13 Mar Inflation – Who Cares?
During the Last Decade, maybe longer, in my career as an advisor my discussions with clients and prospects regarding the threat of inflation have proved largely theoretical. I sometimes feel like an air steward at the beginning of every meeting providing a safety demonstration that in the unlikely event of inflation, higher interest rates etc…meanwhile my passengers are reading the paper or staring out of the window. So why do I persist in this ritual and what does the threat of inflation look like in the reality.
Inflation is not all bad. In a growing economy modest inflation (1-3%) is a gentle tailwind for the working population. For those in the asset accumulation or wealth building phase of their lives inflation usually accompanies a constructive economic environment where wages and asset prices are growing and fixed debts such as mortgages are being eroded in real terms. When inflation is benign interest rates can be controlled. Of course, this theory is disrupted when economies overheat and inflation accelerates. Interest rates are then forced higher, wages fall behind prices and debt becomes more expensive. But even in this situation the working asset accumulation population generally has the time to pull themselves through.

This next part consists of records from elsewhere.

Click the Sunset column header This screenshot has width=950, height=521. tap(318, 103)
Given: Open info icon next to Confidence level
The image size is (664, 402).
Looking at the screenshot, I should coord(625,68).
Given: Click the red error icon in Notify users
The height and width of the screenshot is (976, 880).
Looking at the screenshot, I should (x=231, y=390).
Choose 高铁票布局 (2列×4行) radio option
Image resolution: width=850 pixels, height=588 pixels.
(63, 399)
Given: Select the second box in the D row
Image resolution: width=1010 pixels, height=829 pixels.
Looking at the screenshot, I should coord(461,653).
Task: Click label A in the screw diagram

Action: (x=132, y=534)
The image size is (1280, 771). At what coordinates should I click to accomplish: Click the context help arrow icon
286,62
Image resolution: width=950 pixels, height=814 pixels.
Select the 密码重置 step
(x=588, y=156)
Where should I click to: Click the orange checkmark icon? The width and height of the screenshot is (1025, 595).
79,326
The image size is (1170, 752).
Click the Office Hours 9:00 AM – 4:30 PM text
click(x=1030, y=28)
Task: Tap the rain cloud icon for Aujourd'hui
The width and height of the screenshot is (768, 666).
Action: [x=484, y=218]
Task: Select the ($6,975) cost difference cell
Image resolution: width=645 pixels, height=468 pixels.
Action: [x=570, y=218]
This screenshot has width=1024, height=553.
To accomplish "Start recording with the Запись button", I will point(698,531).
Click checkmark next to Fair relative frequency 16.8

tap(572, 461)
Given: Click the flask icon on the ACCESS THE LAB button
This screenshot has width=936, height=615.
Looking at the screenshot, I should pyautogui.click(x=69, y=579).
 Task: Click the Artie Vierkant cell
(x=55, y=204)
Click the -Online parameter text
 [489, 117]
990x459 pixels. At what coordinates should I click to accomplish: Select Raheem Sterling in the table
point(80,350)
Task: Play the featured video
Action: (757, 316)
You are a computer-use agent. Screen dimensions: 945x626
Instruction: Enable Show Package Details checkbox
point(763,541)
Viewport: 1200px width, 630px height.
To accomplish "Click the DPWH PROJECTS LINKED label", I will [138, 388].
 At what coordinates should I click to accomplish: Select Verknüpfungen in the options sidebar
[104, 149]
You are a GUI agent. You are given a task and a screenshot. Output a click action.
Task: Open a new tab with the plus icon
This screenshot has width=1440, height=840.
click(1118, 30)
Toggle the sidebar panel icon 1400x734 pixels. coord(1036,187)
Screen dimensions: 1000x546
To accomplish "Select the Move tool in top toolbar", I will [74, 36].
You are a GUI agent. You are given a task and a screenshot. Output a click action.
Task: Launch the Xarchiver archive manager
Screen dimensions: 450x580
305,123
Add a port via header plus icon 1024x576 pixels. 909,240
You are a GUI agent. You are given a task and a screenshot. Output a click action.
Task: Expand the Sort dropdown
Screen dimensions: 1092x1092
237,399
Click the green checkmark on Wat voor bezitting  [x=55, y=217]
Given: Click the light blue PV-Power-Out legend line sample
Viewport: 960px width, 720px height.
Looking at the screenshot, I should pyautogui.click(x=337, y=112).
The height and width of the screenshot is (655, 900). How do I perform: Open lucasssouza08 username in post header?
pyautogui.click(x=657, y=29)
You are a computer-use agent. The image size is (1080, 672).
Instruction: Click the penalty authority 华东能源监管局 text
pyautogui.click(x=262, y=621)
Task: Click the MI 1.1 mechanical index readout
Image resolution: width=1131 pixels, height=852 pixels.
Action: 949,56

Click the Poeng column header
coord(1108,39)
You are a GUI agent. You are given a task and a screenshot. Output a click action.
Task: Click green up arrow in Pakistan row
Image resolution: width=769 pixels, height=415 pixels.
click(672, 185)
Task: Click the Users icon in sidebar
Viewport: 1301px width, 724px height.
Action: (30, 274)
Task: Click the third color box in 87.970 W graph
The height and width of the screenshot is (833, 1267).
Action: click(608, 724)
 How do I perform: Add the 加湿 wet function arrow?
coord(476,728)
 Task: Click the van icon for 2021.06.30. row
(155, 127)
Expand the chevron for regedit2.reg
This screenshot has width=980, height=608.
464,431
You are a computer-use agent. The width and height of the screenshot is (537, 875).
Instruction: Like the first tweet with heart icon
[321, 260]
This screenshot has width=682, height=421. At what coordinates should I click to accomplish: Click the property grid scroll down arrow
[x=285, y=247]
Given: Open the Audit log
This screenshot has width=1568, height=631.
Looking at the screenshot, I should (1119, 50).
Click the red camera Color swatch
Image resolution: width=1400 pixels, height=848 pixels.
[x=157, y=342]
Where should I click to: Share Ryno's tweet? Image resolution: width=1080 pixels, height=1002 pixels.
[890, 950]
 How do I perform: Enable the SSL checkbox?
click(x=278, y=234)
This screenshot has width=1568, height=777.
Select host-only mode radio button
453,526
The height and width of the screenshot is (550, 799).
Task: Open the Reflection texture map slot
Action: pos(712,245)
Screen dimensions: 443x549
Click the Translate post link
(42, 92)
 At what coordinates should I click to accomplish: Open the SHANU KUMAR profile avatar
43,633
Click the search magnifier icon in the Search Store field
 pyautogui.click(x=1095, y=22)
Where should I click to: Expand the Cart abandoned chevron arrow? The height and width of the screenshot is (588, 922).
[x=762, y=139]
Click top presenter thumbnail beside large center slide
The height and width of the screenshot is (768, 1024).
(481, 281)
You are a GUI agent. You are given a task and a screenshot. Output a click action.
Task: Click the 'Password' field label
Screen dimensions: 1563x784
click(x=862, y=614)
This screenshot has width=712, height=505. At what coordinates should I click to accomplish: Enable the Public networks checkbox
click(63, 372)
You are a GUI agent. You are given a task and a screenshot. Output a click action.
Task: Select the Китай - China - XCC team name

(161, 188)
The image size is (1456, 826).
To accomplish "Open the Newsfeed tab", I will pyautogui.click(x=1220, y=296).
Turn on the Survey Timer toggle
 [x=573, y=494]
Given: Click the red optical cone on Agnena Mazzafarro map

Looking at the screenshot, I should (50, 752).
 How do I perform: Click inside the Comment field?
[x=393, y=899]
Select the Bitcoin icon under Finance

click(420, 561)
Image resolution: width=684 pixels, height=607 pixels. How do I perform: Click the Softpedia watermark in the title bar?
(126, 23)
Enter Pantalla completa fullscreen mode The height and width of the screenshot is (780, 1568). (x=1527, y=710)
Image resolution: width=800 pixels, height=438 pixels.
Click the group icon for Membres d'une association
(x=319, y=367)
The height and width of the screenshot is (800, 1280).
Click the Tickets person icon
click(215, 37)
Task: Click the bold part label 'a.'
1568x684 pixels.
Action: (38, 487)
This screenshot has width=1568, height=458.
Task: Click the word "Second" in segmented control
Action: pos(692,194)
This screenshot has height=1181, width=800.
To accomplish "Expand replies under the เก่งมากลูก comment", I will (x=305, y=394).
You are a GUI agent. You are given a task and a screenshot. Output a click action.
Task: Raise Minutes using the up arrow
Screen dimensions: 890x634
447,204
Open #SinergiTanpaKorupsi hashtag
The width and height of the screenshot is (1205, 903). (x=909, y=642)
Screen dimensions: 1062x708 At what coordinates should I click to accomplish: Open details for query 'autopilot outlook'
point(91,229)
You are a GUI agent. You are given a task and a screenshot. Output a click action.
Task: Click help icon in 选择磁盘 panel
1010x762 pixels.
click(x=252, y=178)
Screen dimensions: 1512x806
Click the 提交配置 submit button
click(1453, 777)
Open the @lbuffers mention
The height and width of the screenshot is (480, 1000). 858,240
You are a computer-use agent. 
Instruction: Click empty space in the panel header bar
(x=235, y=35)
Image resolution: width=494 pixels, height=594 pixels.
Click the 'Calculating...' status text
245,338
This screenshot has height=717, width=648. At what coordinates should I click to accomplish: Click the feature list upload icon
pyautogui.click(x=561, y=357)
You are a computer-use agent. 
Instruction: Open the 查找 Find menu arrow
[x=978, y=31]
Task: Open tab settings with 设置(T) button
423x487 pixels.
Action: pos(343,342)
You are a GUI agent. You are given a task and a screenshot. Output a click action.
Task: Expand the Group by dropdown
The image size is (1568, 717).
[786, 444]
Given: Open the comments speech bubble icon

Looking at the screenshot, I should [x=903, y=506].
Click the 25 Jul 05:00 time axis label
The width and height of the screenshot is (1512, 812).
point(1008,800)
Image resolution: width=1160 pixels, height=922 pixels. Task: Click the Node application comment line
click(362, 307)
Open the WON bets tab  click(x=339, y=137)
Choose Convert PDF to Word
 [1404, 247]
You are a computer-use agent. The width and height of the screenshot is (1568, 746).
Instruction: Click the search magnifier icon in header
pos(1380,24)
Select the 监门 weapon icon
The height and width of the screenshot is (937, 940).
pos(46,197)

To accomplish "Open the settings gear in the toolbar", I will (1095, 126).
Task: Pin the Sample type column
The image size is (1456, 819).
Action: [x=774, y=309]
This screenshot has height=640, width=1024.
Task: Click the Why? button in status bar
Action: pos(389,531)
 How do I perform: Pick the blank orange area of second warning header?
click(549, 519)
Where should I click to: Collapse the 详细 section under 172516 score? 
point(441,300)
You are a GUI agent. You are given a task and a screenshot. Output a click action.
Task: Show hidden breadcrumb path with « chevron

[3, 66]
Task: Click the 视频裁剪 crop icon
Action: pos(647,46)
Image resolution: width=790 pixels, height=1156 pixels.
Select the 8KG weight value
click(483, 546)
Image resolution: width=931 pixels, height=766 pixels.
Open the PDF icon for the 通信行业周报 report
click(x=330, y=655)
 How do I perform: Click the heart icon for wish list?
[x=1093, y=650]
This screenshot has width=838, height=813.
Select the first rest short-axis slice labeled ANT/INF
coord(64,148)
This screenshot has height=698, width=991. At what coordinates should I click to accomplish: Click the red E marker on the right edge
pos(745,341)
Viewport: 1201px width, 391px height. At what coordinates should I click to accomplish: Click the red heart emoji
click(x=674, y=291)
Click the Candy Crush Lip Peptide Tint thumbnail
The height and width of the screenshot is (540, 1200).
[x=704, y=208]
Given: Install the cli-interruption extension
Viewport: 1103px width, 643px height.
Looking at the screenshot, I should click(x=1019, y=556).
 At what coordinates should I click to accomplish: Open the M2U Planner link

Inflation of all forms is most damaging during the asset distribution phase of life, those who live off their accumulated wealth e.g. retirees. Yes, modest inflation can help those assets continue to build but increased prices becomes a dangerous long-term termite. This issue is compounded by increased life expectancy where your assets must last you longer. My job as an investment advisor is to determine A. How much you will need to live on when/if you choose to retire and B. How to get there.
What does inflation look like in simple numbers? Well the chart below provides the average life expectancy of retirees;
I would argue that long-term return expectations have not changed in the past 70 years but the number of years you need to provide for has increased by more than 5 years or almost 40%. I expect this number will continue to grow. This is also compounded by the increase in medical costs that will likely be required over that period.
What does inflation do to these numbers? If inflation was to grow on average 3.5% per annum over twenty years retirement purchasing power during this period would decline 50%. In other words, the cost of living would double. Reasonable inflation expectations must be built into your long-term projections if you are to avoid running out of money during your lifetime. If your target is to build assets to fund retirement of $3,000,000 (a reasonable number) and you have not factored in realistic inflation assumptions then you need to up that number maybe by as much as 50%. That’s a big change but one you must be prepared for.